■ PROBLEM TO WORK ON:
Reproduce the part of the listing that runs from the line with "Viewport: 2048px width, 1535px" up to and including the line with "This screenshot has width=1113, height=746.". Give only those lines, unchanged.

■ SUPPLIED MATERIAL:
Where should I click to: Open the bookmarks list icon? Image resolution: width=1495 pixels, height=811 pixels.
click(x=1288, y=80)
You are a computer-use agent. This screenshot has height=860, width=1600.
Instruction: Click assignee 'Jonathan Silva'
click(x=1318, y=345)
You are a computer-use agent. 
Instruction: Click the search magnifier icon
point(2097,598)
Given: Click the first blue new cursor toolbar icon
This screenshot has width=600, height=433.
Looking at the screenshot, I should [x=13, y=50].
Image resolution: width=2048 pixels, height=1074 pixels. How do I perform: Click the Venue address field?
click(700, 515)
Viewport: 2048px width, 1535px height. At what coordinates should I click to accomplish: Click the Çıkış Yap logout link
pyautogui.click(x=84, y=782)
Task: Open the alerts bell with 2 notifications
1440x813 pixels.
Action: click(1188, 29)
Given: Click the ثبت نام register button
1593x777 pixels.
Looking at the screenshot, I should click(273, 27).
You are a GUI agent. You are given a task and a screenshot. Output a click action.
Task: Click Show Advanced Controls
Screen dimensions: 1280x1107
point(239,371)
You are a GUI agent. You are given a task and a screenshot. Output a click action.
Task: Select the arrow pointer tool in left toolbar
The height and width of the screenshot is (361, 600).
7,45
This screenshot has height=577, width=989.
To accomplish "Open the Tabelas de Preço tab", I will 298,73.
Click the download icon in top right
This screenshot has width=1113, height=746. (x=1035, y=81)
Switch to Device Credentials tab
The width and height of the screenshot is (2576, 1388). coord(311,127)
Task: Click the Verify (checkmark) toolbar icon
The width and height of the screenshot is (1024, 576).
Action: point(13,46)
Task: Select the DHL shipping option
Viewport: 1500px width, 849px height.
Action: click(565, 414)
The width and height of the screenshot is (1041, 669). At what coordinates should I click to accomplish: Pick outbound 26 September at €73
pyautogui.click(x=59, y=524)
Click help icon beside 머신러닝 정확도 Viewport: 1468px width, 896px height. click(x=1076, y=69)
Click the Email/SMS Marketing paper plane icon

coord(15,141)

■ TASK RESULT:
Viewport: 2048px width, 1535px height. At what coordinates should I click to accomplish: Click the Çıkış Yap logout link
pyautogui.click(x=84, y=782)
Task: Open the alerts bell with 2 notifications
1440x813 pixels.
Action: click(1188, 29)
Given: Click the ثبت نام register button
1593x777 pixels.
Looking at the screenshot, I should click(273, 27).
You are a GUI agent. You are given a task and a screenshot. Output a click action.
Task: Click Show Advanced Controls
Screen dimensions: 1280x1107
point(239,371)
You are a GUI agent. You are given a task and a screenshot. Output a click action.
Task: Select the arrow pointer tool in left toolbar
The height and width of the screenshot is (361, 600).
7,45
This screenshot has height=577, width=989.
To accomplish "Open the Tabelas de Preço tab", I will 298,73.
Click the download icon in top right
This screenshot has width=1113, height=746. (x=1035, y=81)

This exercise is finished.